Saudi Arabia Hopes Western Sports Help Diversify Economy
The government of Saudi Arabia is "accelerating efforts to diversify its economy, cultivate domestic spending and polish its global image by broadening cultural offerings centered on Western sports and entertainment," according to Alan Rappeport of the N.Y. TIMES. The relationship between international brands like WWE and the Saudi government is "symbiotic," as companies "seek untapped markets while the kingdom tries to move its economy beyond dependence on oil production." But the push "comes with complications." Western businesses and star athletes have "faced backlash and boycotts amid accusations that they are aiding a public relations initiative from an oppressive Saudi government." Saudi Arabia "made sports a priority" beginning in '16. Last year, Princess Reema Bandar al-Saud, now Saudi Arabia's ambassador to the U.S., "set up meetings" with the NBA, MLS, World Surf League and F1 to "discuss bringing international sports to the kingdom." On Saturday, Andy Ruiz Jr. will fight Anthony Joshua in a heavyweight title bout outside Riyadh. Critics of Saudi Arabia "contend that its embrace of Western sports and entertainment is a diversion to distract from a grim human rights record." As such, "doing business in Saudi Arabia remains fraught" for Western athletes and entertainers. For example, Novak Djokovic and Rafael Nadal "faced criticism" last year for "planning to play an exhibition tennis match in Jeddah." They "eventually withdrew, citing an injury" to Nadal (N.Y. TIMES, 12/3).
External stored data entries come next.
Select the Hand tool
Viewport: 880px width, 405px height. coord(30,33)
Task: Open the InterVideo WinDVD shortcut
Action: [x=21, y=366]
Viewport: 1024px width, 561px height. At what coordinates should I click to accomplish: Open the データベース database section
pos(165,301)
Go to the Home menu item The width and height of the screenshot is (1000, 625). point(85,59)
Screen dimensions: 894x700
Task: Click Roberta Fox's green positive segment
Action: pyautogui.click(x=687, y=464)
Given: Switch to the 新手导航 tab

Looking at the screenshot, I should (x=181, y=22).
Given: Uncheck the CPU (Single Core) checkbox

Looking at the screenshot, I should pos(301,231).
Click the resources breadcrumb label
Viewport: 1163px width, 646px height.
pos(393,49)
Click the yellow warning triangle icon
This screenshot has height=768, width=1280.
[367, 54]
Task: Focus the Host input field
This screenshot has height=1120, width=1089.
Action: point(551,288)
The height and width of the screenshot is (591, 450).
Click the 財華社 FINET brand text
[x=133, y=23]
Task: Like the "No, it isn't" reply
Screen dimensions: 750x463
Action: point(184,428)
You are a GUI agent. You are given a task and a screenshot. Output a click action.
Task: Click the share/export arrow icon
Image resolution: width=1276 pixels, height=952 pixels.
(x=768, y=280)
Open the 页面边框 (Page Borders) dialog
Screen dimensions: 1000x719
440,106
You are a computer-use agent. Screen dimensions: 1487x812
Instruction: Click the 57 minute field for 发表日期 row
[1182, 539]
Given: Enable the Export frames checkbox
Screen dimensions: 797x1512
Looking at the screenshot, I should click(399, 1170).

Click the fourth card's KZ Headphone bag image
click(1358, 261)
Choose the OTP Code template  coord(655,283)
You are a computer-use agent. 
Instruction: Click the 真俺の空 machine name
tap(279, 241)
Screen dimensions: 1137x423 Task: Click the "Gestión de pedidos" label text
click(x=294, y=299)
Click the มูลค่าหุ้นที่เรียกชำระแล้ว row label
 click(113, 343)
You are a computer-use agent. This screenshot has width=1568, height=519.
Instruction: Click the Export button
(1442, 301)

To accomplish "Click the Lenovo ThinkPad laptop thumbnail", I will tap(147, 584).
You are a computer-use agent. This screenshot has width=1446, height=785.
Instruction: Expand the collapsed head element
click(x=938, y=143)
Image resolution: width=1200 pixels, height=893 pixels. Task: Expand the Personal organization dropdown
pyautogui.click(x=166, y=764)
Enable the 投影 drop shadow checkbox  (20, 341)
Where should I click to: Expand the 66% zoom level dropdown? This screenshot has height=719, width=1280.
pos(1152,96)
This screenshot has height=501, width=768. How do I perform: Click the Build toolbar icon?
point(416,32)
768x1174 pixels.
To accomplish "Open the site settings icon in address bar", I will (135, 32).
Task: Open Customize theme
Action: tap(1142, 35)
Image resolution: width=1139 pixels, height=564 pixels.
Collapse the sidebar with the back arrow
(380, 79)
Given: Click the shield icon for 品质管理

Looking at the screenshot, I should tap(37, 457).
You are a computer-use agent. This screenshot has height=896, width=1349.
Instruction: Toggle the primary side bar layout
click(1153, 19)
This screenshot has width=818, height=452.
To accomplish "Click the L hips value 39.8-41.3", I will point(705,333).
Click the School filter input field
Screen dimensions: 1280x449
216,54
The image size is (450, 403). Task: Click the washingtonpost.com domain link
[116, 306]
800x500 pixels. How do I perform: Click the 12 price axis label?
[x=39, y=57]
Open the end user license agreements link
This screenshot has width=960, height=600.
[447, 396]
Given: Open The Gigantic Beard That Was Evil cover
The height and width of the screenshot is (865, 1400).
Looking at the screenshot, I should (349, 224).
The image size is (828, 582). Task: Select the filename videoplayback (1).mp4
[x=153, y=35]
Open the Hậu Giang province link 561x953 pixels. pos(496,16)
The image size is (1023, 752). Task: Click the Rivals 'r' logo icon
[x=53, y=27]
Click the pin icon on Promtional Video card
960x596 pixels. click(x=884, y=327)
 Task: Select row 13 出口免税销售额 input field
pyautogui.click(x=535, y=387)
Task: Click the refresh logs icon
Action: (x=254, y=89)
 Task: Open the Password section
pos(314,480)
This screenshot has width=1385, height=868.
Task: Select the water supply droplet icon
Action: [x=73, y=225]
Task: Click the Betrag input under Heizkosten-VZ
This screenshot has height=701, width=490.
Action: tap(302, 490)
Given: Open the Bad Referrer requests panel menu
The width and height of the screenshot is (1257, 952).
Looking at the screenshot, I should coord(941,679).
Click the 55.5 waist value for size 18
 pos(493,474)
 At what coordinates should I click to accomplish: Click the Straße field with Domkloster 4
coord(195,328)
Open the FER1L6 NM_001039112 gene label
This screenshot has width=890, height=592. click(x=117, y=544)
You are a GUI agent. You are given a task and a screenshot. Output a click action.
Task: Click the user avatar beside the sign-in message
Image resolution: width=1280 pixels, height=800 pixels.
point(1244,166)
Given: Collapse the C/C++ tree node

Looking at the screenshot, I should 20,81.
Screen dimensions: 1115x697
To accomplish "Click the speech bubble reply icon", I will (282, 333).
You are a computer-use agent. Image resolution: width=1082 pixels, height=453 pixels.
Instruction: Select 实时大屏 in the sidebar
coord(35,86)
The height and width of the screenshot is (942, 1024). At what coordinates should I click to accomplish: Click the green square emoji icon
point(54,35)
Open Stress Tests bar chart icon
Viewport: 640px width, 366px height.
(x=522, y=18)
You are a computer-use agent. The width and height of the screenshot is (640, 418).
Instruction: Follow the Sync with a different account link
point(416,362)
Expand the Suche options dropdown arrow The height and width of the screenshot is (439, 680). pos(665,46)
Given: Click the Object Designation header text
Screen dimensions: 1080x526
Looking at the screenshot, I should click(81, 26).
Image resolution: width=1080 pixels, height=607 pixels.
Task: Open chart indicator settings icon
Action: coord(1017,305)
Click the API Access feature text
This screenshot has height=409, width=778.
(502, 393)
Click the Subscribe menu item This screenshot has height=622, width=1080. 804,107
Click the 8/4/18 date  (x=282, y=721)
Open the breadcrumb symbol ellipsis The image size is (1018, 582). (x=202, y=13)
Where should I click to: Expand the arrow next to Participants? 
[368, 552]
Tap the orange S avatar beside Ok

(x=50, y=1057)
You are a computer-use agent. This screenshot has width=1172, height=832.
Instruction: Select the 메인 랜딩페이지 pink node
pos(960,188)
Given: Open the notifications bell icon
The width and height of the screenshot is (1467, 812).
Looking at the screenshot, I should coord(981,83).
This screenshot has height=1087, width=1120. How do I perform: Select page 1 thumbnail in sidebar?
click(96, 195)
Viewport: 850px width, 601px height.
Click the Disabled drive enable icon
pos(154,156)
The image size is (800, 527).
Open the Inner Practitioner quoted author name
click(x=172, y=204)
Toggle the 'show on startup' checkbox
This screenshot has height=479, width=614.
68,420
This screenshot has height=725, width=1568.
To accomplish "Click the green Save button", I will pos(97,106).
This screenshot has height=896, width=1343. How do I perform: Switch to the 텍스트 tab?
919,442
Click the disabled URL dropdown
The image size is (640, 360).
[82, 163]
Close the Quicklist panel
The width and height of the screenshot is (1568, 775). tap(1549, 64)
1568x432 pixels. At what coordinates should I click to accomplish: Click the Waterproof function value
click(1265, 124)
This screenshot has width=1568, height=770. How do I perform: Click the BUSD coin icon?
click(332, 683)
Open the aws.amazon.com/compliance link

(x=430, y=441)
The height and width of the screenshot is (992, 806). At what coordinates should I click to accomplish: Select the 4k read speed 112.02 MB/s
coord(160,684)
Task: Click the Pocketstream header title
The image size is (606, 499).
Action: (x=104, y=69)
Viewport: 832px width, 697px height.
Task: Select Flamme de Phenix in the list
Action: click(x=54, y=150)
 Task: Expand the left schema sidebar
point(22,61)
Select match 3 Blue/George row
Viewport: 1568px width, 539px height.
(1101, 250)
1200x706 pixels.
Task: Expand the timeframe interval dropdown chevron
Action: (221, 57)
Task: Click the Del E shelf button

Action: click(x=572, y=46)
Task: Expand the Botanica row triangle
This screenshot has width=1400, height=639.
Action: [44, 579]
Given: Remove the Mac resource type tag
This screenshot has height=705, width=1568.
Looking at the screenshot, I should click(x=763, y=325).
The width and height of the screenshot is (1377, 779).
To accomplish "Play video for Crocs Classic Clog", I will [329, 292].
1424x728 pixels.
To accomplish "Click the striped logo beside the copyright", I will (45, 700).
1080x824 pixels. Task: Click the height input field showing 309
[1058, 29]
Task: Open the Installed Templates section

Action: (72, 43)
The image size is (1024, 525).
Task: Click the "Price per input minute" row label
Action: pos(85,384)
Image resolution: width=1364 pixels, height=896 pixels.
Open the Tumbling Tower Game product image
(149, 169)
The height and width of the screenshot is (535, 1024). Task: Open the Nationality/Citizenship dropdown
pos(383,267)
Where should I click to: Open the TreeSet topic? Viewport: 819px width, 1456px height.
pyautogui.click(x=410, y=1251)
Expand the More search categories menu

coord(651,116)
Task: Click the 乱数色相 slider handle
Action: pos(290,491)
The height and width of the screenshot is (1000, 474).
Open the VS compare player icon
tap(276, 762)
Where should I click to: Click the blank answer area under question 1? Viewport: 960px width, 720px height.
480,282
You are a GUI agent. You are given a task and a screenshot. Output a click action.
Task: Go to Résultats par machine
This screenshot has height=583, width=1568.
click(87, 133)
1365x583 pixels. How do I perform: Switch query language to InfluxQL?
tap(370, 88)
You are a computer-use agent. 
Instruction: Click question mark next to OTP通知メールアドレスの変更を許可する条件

DESERT LINKS: GOLFWEEK's Julie Williams noted while Phil Mickelson has been a "familiar face" at the PGA Tour's Waste Management Phoenix Open, he announced that he will play in the Saudi Int'l instead in '20. Organizers for the Saudi Int'l have reportedly "secured commitments" from several other "big names in the game" as well, including Dustin Johnson, Brooks Koepka, Patrick Reed, Henrik Stenson, Shane Lowry and Sergio Garcia. In the run-up to last year's inaugural Saudi Int'l, players "drew criticism for committing to play." Taking that into account, Mickelson's decision is "at least a little bit surprising," especially "considering that he is the face" of the Scottsdale event. Mickelson missed the cut in his debut in '89 but has played every year since, except '90 (GOLFWEEK.com, 12/2).